Lacking food, shelter and capacity to quickly rebuild livestock and livelihoods, many Afar are left in a parlous position. Basic infrastructure such as health clinics and schools have been destroyed.

On 2 November 2022, an African Union brokered truce between the Ethiopian government and TPLF representatives was signed in Pretoria. Significantly, the TPLF not a representative of the “Tigray government” was signatory to the truce. It is also significant the truce was brokered by the African Union, not by the United Nations. The TPLF is to be disarmed. Considerable concessions have been made on condition that aid will immediately flow to the Tigrayan people. Whether the truce will hold is yet to be determined. The guns were still being fired two days later. Eritrea was not a party to the truce, and it is yet to be seen how they will respond. It is also unclear how the terms of the truce will be transparently monitored and enforced. Most importantly, how is much needed aid to be distributed to Tigray’s starving, and from where is that aid to be sourced? And what of the Afar? Incidental victims of others struggle for power and resources, are they again to be out of sight out of mind? Will international aid be made available to assist these proud and resourceful people to rebuild, and will the Ethiopian government invest fairly in their future?

History shows false horizons of hope litter every tortuous road to lasting peace. If apparent victors deal harshly with the vanquished, resentment festers until hostility breaks out once more.

The international community carries considerable responsibility for futures yet to unfold.

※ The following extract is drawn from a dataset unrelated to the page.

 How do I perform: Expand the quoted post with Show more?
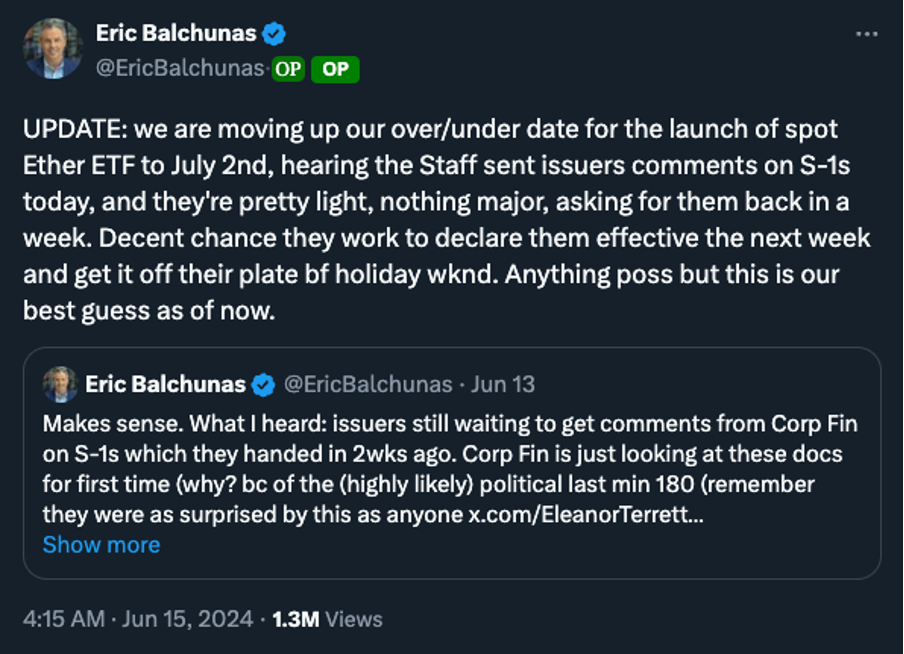[x=101, y=545]
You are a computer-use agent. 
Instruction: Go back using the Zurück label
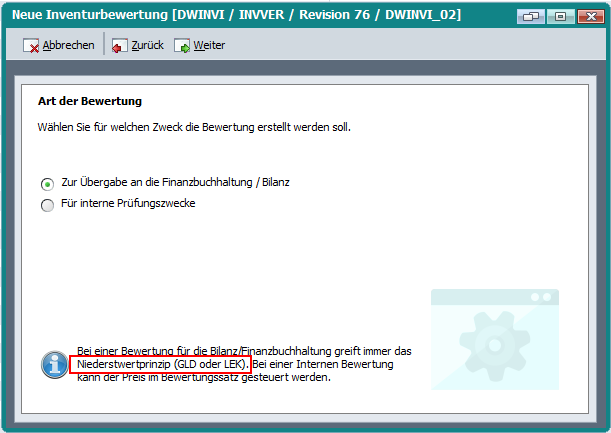147,46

European advancement and prosperity were built through colonisation and the harvesting of assets that belonged to the colonised. Africa continues to suffer the consequences of colonisation. National boundaries were established to suit the needs of competing European interests, not to reflect long developed allegiances and boundaries of the continent’s population.

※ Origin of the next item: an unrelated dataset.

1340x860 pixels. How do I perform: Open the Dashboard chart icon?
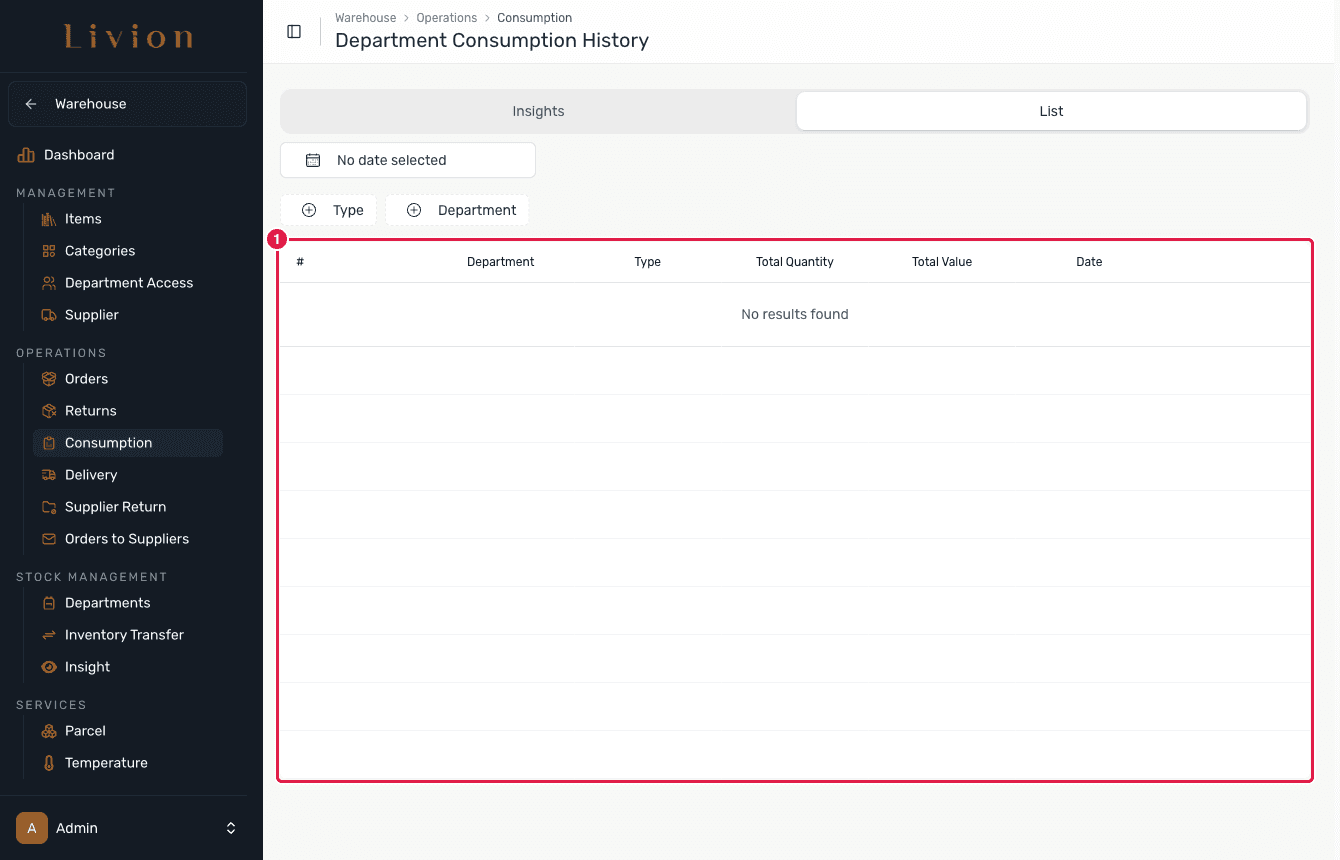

There are multiple reasons why nations whose prosperity was built on the resources of others have not simply a moral obligation but a self-interested obligation to assist those in the world who are struggling.

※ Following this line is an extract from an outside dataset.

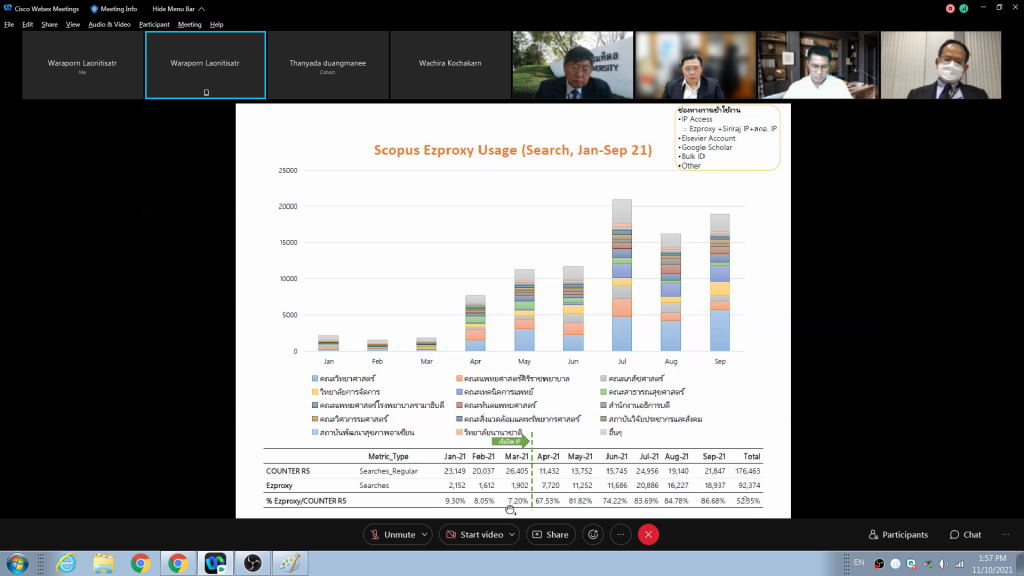
Task: Open Paint from the taskbar
Action: coord(289,564)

  • We, the later comers to Australia who have colonised the land of this continent’s First Nations peoples, know full well the price they continue to pay, and our shameful reluctance to listen. To a greater or lesser degree, the same applies to all colonised people.
  • Poverty is not fundamentally lack of resource, but lack of choice. Aid should not primarily be about packaging up emergency food, although it is that, aid should be the empowerment of the vulnerable with choice about their own lives and future.
  • We in the developed world continue to pillage poor nations passively and sometimes actively. We do it actively through international companies, especially mining companies, whose activities disproportionately benefit the company and not the owners of the resource. More seriously we do it passively through the impact of our lifestyles on climate change. Those who contribute least to global warming carry the cost created by those of us who contribute most.
  • We might like to think national boundaries are sacrosanct. They are not. Issues that affect our daily lives have global roots with no nation possessing the capacity to solve them on their own. The poverty of others impacts us all. As more of the planet becomes inhospitable, through conflict, exhaustion of resources, natural disaster or climate change, humans will do what they have always done when choice evaporates, – trans-migrate.

The Western world has quickly taken sides in the Ukrainian war. I do not wish to argue with that decision. But to ignore a conflict of even greater proportions of suffering on another continent is foolhardy and morally indefensible.